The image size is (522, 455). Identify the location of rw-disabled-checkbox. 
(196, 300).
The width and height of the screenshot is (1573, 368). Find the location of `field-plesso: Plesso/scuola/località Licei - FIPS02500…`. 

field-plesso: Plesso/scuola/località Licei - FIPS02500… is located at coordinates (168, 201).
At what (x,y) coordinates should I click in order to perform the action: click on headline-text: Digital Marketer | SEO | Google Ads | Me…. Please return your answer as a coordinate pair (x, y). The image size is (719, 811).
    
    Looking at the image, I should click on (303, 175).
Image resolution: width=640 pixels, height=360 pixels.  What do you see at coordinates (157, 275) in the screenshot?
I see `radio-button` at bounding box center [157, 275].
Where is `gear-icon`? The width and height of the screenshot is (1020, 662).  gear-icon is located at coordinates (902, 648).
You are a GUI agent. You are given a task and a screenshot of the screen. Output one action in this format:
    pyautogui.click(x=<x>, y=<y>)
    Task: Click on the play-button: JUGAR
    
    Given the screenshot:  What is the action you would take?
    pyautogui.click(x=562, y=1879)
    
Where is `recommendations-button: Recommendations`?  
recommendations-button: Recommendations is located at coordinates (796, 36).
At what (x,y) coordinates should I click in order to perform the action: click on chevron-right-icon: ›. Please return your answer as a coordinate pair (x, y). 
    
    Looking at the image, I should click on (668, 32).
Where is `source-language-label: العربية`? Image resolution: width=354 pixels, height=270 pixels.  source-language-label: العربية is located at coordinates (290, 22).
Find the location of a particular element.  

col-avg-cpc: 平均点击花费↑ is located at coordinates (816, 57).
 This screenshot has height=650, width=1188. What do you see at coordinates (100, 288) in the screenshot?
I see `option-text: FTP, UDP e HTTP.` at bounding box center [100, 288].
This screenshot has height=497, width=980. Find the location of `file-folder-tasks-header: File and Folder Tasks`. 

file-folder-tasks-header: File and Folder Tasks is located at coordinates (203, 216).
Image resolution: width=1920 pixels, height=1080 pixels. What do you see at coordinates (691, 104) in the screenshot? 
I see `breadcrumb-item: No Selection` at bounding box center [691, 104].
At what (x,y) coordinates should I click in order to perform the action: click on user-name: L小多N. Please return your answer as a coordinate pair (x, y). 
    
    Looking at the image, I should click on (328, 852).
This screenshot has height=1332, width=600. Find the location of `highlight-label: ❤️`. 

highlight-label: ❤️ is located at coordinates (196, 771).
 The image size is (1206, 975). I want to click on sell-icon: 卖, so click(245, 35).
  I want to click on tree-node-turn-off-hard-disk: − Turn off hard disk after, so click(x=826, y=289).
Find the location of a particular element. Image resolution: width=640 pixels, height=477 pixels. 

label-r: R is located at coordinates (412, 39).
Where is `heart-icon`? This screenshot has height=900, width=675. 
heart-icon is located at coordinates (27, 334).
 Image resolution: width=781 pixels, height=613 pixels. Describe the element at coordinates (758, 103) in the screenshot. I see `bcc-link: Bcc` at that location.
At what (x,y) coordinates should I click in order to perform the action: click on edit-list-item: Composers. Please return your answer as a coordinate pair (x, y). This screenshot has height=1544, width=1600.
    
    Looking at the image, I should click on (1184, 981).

========

Da produrre:
Restituisci tutto il materiale come lista JSON di stringhe, con una stringa per ogni riga e senza le righe vuote.

Soluzione dell'esercizio:
[
  "The image size is (522, 455). Identify the location of rw-disabled-checkbox. ",
  "(196, 300).",
  "The width and height of the screenshot is (1573, 368). Find the location of `field-plesso: Plesso/scuola/località Licei - FIPS02500…`. ",
  "field-plesso: Plesso/scuola/località Licei - FIPS02500… is located at coordinates (168, 201).",
  "At what (x,y) coordinates should I click in order to perform the action: click on headline-text: Digital Marketer | SEO | Google Ads | Me…. Please return your answer as a coordinate pair (x, y). The image size is (719, 811).",
  "    Looking at the image, I should click on (303, 175).",
  "Image resolution: width=640 pixels, height=360 pixels.  What do you see at coordinates (157, 275) in the screenshot?",
  "I see `radio-button` at bounding box center [157, 275].",
  "Where is `gear-icon`? The width and height of the screenshot is (1020, 662).  gear-icon is located at coordinates (902, 648).",
  "You are a GUI agent. You are given a task and a screenshot of the screen. Output one action in this format:",
  "    pyautogui.click(x=<x>, y=<y>)",
  "    Task: Click on the play-button: JUGAR",
  "    Given the screenshot:  What is the action you would take?",
  "    pyautogui.click(x=562, y=1879)",
  "Where is `recommendations-button: Recommendations`?  ",
  "recommendations-button: Recommendations is located at coordinates (796, 36).",
  "At what (x,y) coordinates should I click in order to perform the action: click on chevron-right-icon: ›. Please return your answer as a coordinate pair (x, y). ",
  "    Looking at the image, I should click on (668, 32).",
  "Where is `source-language-label: العربية`? Image resolution: width=354 pixels, height=270 pixels.  source-language-label: العربية is located at coordinates (290, 22).",
  "Find the location of a particular element.  ",
  "col-avg-cpc: 平均点击花费↑ is located at coordinates (816, 57).",
  " This screenshot has height=650, width=1188. What do you see at coordinates (100, 288) in the screenshot?",
  "I see `option-text: FTP, UDP e HTTP.` at bounding box center [100, 288].",
  "This screenshot has height=497, width=980. Find the location of `file-folder-tasks-header: File and Folder Tasks`. ",
  "file-folder-tasks-header: File and Folder Tasks is located at coordinates (203, 216).",
  "Image resolution: width=1920 pixels, height=1080 pixels. What do you see at coordinates (691, 104) in the screenshot? ",
  "I see `breadcrumb-item: No Selection` at bounding box center [691, 104].",
  "At what (x,y) coordinates should I click in order to perform the action: click on user-name: L小多N. Please return your answer as a coordinate pair (x, y). ",
  "    Looking at the image, I should click on (328, 852).",
  "This screenshot has height=1332, width=600. Find the location of `highlight-label: ❤️`. ",
  "highlight-label: ❤️ is located at coordinates (196, 771).",
  " The image size is (1206, 975). I want to click on sell-icon: 卖, so click(245, 35).",
  "  I want to click on tree-node-turn-off-hard-disk: − Turn off hard disk after, so click(x=826, y=289).",
  "Find the location of a particular element. Image resolution: width=640 pixels, height=477 pixels. ",
  "label-r: R is located at coordinates (412, 39).",
  "Where is `heart-icon`? This screenshot has height=900, width=675. ",
  "heart-icon is located at coordinates (27, 334).",
  " Image resolution: width=781 pixels, height=613 pixels. Describe the element at coordinates (758, 103) in the screenshot. I see `bcc-link: Bcc` at that location.",
  "At what (x,y) coordinates should I click in order to perform the action: click on edit-list-item: Composers. Please return your answer as a coordinate pair (x, y). This screenshot has height=1544, width=1600.",
  "    Looking at the image, I should click on (1184, 981)."
]